**PROBLEM REQUIREMENTS:**
Lay out every line of the records below as a JSON list of strings, with one string per line and blank lines left out.

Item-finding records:
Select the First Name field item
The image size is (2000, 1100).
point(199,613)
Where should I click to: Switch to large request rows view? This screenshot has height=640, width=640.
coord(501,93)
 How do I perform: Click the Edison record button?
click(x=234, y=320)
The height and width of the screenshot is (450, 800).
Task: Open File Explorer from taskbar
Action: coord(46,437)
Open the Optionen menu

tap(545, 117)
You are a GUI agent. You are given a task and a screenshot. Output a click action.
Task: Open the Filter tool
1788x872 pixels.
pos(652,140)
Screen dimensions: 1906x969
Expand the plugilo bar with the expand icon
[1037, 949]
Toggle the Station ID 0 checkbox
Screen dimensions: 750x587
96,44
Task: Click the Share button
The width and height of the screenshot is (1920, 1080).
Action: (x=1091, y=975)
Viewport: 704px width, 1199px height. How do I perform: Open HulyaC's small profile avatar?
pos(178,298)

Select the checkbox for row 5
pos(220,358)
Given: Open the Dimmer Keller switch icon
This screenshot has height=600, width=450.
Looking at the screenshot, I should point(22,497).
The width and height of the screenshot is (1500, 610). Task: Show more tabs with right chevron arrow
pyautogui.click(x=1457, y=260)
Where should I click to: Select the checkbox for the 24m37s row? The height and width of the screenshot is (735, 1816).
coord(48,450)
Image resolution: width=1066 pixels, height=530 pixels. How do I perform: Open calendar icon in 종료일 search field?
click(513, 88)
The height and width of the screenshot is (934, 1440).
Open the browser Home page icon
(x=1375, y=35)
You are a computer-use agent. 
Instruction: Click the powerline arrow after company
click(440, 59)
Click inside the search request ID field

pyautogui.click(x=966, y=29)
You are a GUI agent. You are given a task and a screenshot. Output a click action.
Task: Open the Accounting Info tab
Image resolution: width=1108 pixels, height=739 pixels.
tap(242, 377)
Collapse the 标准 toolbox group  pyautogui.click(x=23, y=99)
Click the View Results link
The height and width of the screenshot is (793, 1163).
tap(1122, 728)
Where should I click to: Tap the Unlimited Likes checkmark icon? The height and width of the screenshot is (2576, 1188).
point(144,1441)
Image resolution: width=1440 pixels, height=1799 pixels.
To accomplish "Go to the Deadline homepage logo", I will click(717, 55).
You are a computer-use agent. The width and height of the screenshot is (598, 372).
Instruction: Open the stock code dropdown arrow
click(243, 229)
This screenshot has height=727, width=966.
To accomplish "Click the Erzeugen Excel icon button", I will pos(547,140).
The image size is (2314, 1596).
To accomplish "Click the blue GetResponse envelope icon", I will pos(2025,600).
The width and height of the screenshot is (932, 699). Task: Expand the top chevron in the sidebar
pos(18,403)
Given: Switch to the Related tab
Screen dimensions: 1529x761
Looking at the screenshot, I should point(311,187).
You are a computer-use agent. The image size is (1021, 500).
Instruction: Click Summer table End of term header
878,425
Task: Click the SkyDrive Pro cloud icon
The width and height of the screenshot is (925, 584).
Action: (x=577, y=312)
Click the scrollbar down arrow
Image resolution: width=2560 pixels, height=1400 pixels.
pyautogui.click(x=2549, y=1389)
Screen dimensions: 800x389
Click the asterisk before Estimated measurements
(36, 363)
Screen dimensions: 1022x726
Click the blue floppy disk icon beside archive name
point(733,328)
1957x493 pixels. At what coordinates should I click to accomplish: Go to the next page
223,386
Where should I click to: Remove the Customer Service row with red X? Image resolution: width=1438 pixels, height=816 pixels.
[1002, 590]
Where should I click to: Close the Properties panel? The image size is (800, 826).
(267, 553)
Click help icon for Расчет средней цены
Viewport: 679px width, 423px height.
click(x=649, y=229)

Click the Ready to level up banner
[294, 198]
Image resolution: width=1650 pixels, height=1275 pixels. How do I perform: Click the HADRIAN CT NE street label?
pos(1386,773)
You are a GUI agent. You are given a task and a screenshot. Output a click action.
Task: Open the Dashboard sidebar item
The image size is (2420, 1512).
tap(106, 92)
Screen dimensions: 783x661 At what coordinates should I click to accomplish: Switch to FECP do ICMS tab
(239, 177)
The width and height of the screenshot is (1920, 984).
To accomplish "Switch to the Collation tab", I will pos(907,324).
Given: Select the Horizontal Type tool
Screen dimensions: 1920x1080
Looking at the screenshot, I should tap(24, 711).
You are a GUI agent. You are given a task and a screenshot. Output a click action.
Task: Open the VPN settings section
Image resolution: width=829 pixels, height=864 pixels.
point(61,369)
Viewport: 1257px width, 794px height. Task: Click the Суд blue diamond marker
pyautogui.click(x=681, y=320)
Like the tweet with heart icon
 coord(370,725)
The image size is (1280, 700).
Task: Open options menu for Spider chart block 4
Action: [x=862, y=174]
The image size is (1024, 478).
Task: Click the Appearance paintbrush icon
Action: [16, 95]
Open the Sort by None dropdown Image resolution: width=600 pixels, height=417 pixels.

**SOLUTION:**
[
  "Select the First Name field item",
  "The image size is (2000, 1100).",
  "point(199,613)",
  "Where should I click to: Switch to large request rows view? This screenshot has height=640, width=640.",
  "coord(501,93)",
  " How do I perform: Click the Edison record button?",
  "click(x=234, y=320)",
  "The height and width of the screenshot is (450, 800).",
  "Task: Open File Explorer from taskbar",
  "Action: coord(46,437)",
  "Open the Optionen menu",
  "tap(545, 117)",
  "You are a GUI agent. You are given a task and a screenshot. Output a click action.",
  "Task: Open the Filter tool",
  "1788x872 pixels.",
  "pos(652,140)",
  "Screen dimensions: 1906x969",
  "Expand the plugilo bar with the expand icon",
  "[1037, 949]",
  "Toggle the Station ID 0 checkbox",
  "Screen dimensions: 750x587",
  "96,44",
  "Task: Click the Share button",
  "The width and height of the screenshot is (1920, 1080).",
  "Action: (x=1091, y=975)",
  "Viewport: 704px width, 1199px height. How do I perform: Open HulyaC's small profile avatar?",
  "pos(178,298)",
  "Select the checkbox for row 5",
  "pos(220,358)",
  "Given: Open the Dimmer Keller switch icon",
  "This screenshot has height=600, width=450.",
  "Looking at the screenshot, I should point(22,497).",
  "The width and height of the screenshot is (1500, 610). Task: Show more tabs with right chevron arrow",
  "pyautogui.click(x=1457, y=260)",
  "Where should I click to: Select the checkbox for the 24m37s row? The height and width of the screenshot is (735, 1816).",
  "coord(48,450)",
  "Image resolution: width=1066 pixels, height=530 pixels. How do I perform: Open calendar icon in 종료일 search field?",
  "click(513, 88)",
  "The height and width of the screenshot is (934, 1440).",
  "Open the browser Home page icon",
  "(x=1375, y=35)",
  "You are a computer-use agent. ",
  "Instruction: Click the powerline arrow after company",
  "click(440, 59)",
  "Click inside the search request ID field",
  "pyautogui.click(x=966, y=29)",
  "You are a GUI agent. You are given a task and a screenshot. Output a click action.",
  "Task: Open the Accounting Info tab",
  "Image resolution: width=1108 pixels, height=739 pixels.",
  "tap(242, 377)",
  "Collapse the 标准 toolbox group  pyautogui.click(x=23, y=99)",
  "Click the View Results link",
  "The height and width of the screenshot is (793, 1163).",
  "tap(1122, 728)",
  "Where should I click to: Tap the Unlimited Likes checkmark icon? The height and width of the screenshot is (2576, 1188).",
  "point(144,1441)",
  "Image resolution: width=1440 pixels, height=1799 pixels.",
  "To accomplish \"Go to the Deadline homepage logo\", I will click(717, 55).",
  "You are a computer-use agent. The width and height of the screenshot is (598, 372).",
  "Instruction: Open the stock code dropdown arrow",
  "click(243, 229)",
  "This screenshot has height=727, width=966.",
  "To accomplish \"Click the Erzeugen Excel icon button\", I will pos(547,140).",
  "The image size is (2314, 1596).",
  "To accomplish \"Click the blue GetResponse envelope icon\", I will pos(2025,600).",
  "The width and height of the screenshot is (932, 699). Task: Expand the top chevron in the sidebar",
  "pos(18,403)",
  "Given: Switch to the Related tab",
  "Screen dimensions: 1529x761",
  "Looking at the screenshot, I should point(311,187).",
  "You are a computer-use agent. The image size is (1021, 500).",
  "Instruction: Click Summer table End of term header",
  "878,425",
  "Task: Click the SkyDrive Pro cloud icon",
  "The width and height of the screenshot is (925, 584).",
  "Action: (x=577, y=312)",
  "Click the scrollbar down arrow",
  "Image resolution: width=2560 pixels, height=1400 pixels.",
  "pyautogui.click(x=2549, y=1389)",
  "Screen dimensions: 800x389",
  "Click the asterisk before Estimated measurements",
  "(36, 363)",
  "Screen dimensions: 1022x726",
  "Click the blue floppy disk icon beside archive name",
  "point(733,328)",
  "1957x493 pixels. At what coordinates should I click to accomplish: Go to the next page",
  "223,386",
  "Where should I click to: Remove the Customer Service row with red X? Image resolution: width=1438 pixels, height=816 pixels.",
  "[1002, 590]",
  "Where should I click to: Close the Properties panel? The image size is (800, 826).",
  "(267, 553)",
  "Click help icon for Расчет средней цены",
  "Viewport: 679px width, 423px height.",
  "click(x=649, y=229)",
  "Click the Ready to level up banner",
  "[294, 198]",
  "Image resolution: width=1650 pixels, height=1275 pixels. How do I perform: Click the HADRIAN CT NE street label?",
  "pos(1386,773)",
  "You are a GUI agent. You are given a task and a screenshot. Output a click action.",
  "Task: Open the Dashboard sidebar item",
  "The image size is (2420, 1512).",
  "tap(106, 92)",
  "Screen dimensions: 783x661 At what coordinates should I click to accomplish: Switch to FECP do ICMS tab",
  "(239, 177)",
  "The width and height of the screenshot is (1920, 984).",
  "To accomplish \"Switch to the Collation tab\", I will pos(907,324).",
  "Given: Select the Horizontal Type tool",
  "Screen dimensions: 1920x1080",
  "Looking at the screenshot, I should tap(24, 711).",
  "You are a GUI agent. You are given a task and a screenshot. Output a click action.",
  "Task: Open the VPN settings section",
  "Image resolution: width=829 pixels, height=864 pixels.",
  "point(61,369)",
  "Viewport: 1257px width, 794px height. Task: Click the Суд blue diamond marker",
  "pyautogui.click(x=681, y=320)",
  "Like the tweet with heart icon",
  " coord(370,725)",
  "The image size is (1280, 700).",
  "Task: Open options menu for Spider chart block 4",
  "Action: [x=862, y=174]",
  "The image size is (1024, 478).",
  "Task: Click the Appearance paintbrush icon",
  "Action: [16, 95]",
  "Open the Sort by None dropdown Image resolution: width=600 pixels, height=417 pixels."
]